Vingerpopje van restjes wol gebreid op breinaald nr. 2 1/2.
Zet 20 steken op, en brei 20 naalden boordsteek (1 steek recht, 1 steek averecht).
Brei vervolgens 10 naalden tricotsteek. (1 naald recht, 1 naald averecht). De ribbeltjes kant is het kopje.
Hecht de steken niet af, maar rijg ze op de draad waarmee gebreid wordt. Trek de draad aan, en naai de naad dicht.
Vul de kop, en duw daarbij de voorkant wat naar voor, zodat de vorm van het kopje ontstaat. Bindt de hals af, met een draad wol
Zet voor de oren 8 steken op en brei 10 naalden tricotsteek, brei bij de 11e naald, 4 x 2 steken samen. 1 naald averecht, bij de volgende naald 2 x 2 steken samen, afhechten. Naai de oren aan de zijkant van het hoofdje.

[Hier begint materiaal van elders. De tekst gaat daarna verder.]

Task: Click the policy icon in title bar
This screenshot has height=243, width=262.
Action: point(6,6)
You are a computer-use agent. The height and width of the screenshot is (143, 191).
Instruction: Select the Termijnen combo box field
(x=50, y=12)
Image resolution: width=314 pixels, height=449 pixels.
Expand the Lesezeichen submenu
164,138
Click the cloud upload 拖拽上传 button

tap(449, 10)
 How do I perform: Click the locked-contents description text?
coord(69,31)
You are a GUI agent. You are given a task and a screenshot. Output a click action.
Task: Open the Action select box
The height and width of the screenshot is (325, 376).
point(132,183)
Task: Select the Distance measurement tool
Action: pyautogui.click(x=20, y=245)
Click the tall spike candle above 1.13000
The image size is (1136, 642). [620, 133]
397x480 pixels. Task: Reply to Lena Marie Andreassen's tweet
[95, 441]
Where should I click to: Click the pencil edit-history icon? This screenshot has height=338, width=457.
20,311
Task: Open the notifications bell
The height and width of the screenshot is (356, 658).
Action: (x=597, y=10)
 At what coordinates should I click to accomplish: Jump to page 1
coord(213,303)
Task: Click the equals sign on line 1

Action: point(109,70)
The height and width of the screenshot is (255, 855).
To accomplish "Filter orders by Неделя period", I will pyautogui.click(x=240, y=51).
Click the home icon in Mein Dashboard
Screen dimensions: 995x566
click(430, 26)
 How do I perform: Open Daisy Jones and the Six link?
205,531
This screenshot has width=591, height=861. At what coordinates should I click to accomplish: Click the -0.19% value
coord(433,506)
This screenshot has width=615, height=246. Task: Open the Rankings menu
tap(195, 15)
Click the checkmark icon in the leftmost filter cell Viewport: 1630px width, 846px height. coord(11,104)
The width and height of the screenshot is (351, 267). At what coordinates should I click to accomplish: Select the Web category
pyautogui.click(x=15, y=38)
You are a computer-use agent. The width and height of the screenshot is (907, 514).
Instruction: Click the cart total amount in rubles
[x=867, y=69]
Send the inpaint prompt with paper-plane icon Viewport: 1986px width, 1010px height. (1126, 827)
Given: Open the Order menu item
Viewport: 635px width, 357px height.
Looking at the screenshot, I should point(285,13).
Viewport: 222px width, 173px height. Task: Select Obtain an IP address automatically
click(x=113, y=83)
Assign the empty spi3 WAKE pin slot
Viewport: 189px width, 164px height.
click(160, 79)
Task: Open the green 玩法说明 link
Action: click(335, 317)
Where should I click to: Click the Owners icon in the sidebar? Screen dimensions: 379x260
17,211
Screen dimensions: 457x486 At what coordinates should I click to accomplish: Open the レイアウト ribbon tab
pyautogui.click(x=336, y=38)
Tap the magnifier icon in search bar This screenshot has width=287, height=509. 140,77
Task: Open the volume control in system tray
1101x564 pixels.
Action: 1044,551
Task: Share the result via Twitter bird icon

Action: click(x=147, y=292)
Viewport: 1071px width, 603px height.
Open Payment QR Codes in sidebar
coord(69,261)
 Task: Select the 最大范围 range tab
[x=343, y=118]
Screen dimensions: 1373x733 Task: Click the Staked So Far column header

Borduur de neus en snorharen, en zet 2 kraaltjes op voor de oogjes
.
Voor het rugzakje, 16 steken opzetten, 8 naalden recht breien, niet afhechten, maar de draad door alle steken halen, en aantrekken, dichtnaaien. Het rugzakje op de rug vastzetten, en de draden kruislings langs de voorkant vastzetten
Paaseitje in het zakje, klaar!!! Vrolijk Pasen.